START SUPPLIED DATA
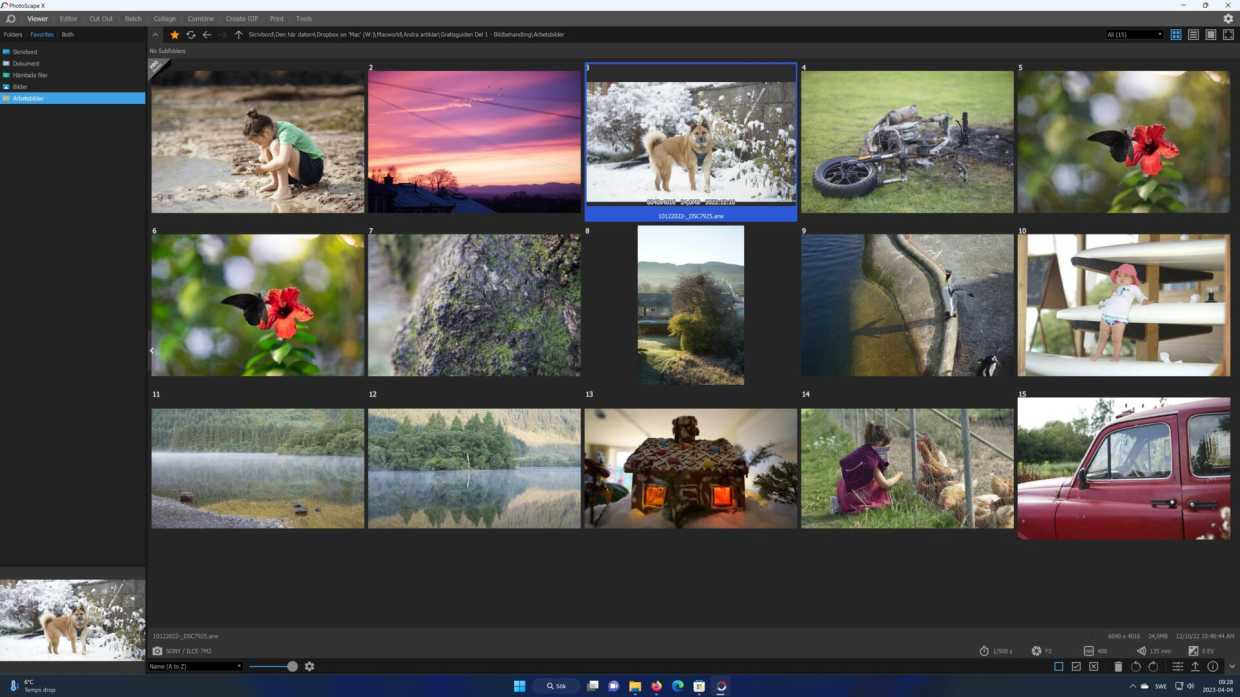This screenshot has height=697, width=1240.
Task: Switch to the Folders tab
Action: [x=12, y=34]
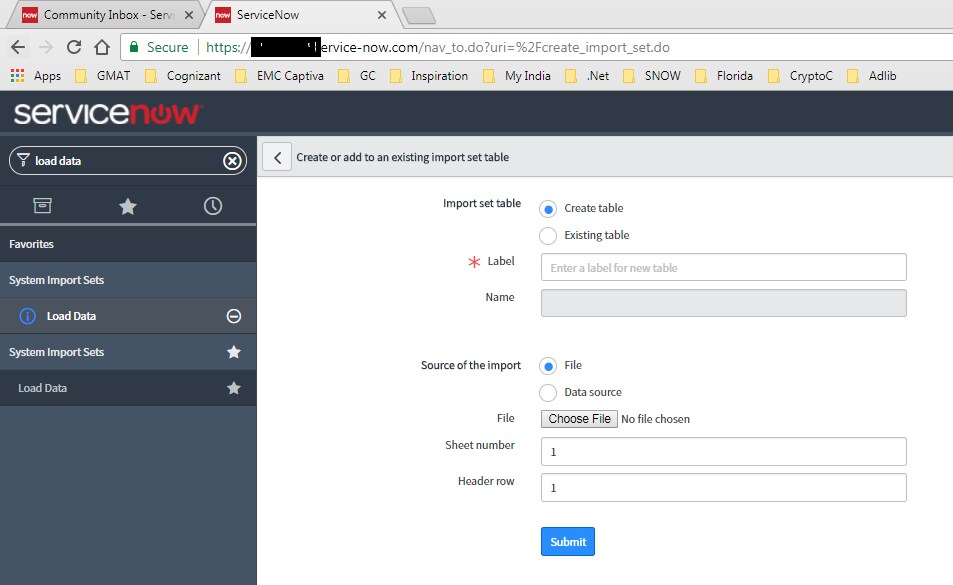The height and width of the screenshot is (585, 953).
Task: Collapse System Import Sets navigator section
Action: pos(56,352)
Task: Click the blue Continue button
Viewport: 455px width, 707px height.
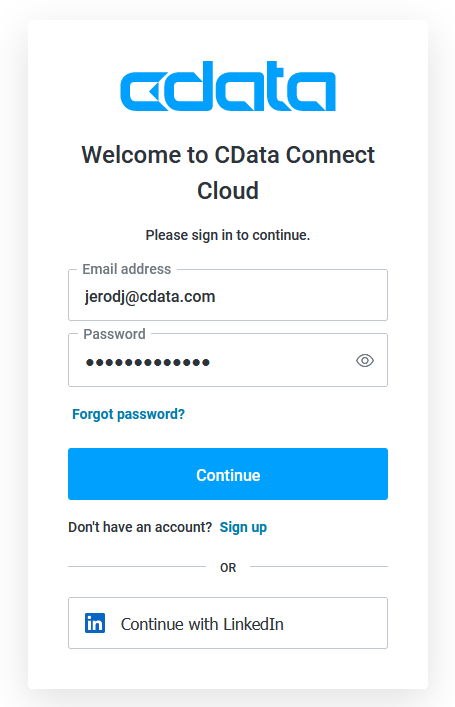Action: coord(228,474)
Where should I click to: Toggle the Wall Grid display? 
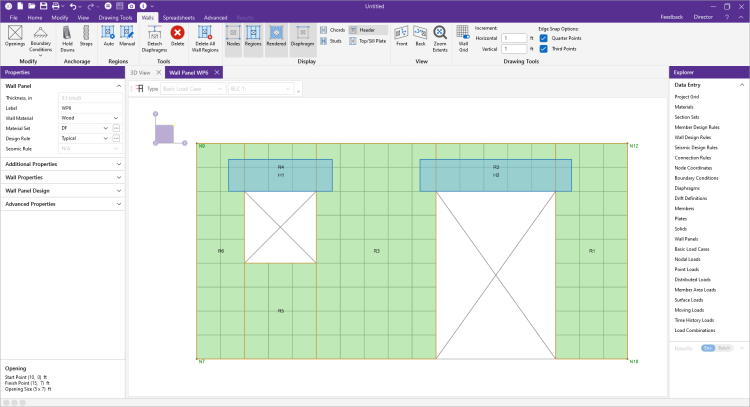(463, 36)
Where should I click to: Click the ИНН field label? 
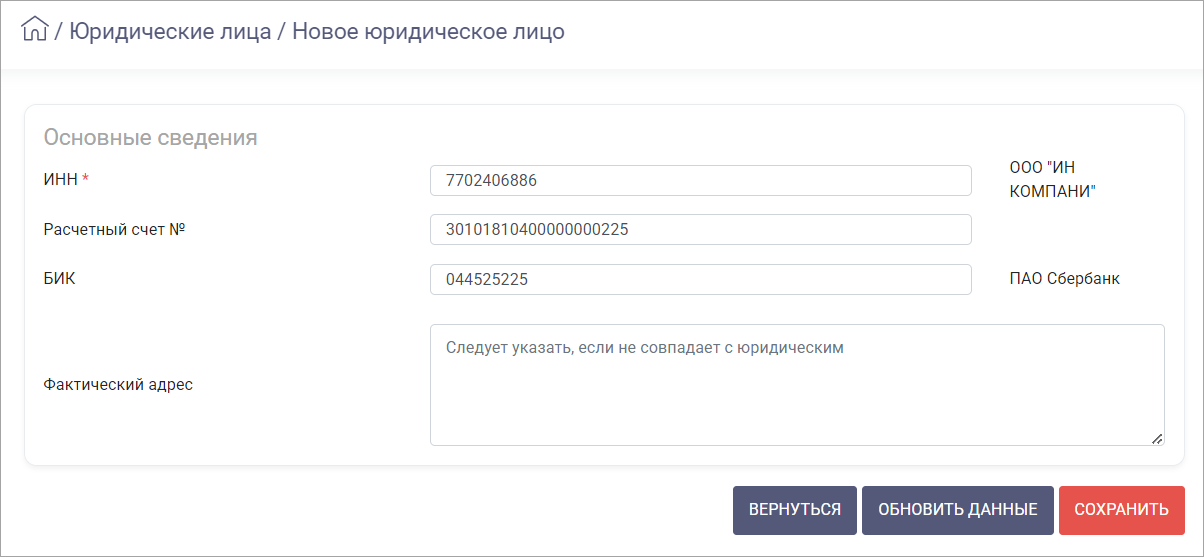click(60, 179)
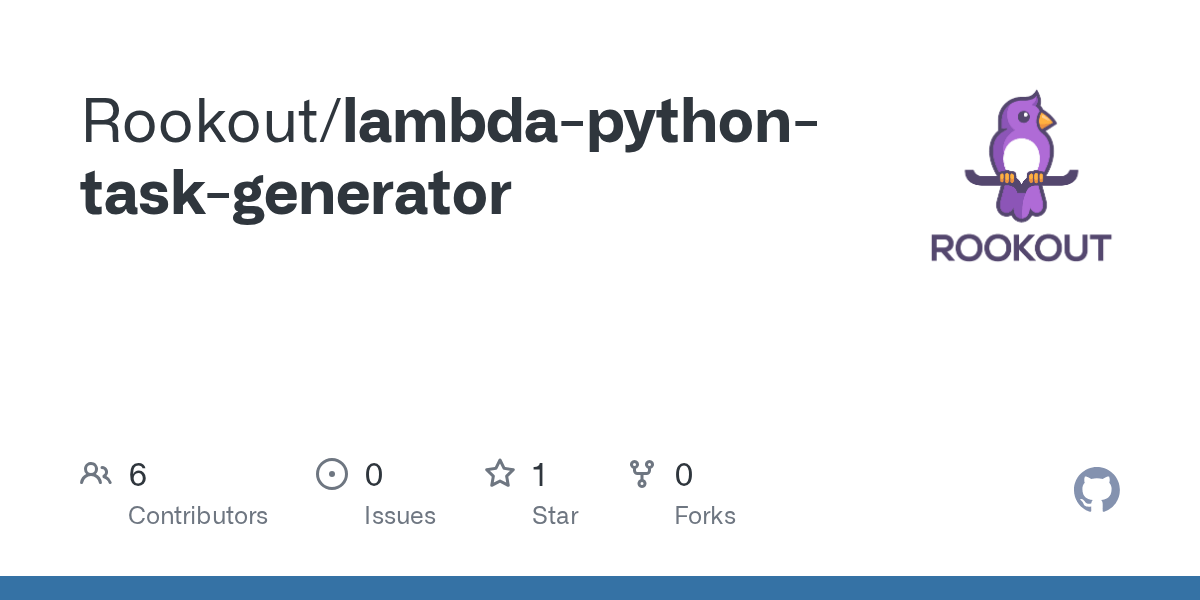The image size is (1200, 600).
Task: Select the Issues label
Action: point(399,516)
END SUPPLIED DATA
* YOUR OBJECTIVE: Beginning with the line that contains "Task: Click the blue Continue button" and ending with the last line of the data, transcribe each line exactly; pictures stay out.

* OUTPUT FOR THIS TASK:
Task: Click the blue Continue button
Viewport: 455px width, 707px height.
Action: coord(228,474)
Where should I click to: Toggle the Wall Grid display? 
(463, 36)
Where should I click to: Click the ИНН field label? 
click(60, 179)
The image size is (1200, 600).
Task: Select the Issues label
Action: point(399,516)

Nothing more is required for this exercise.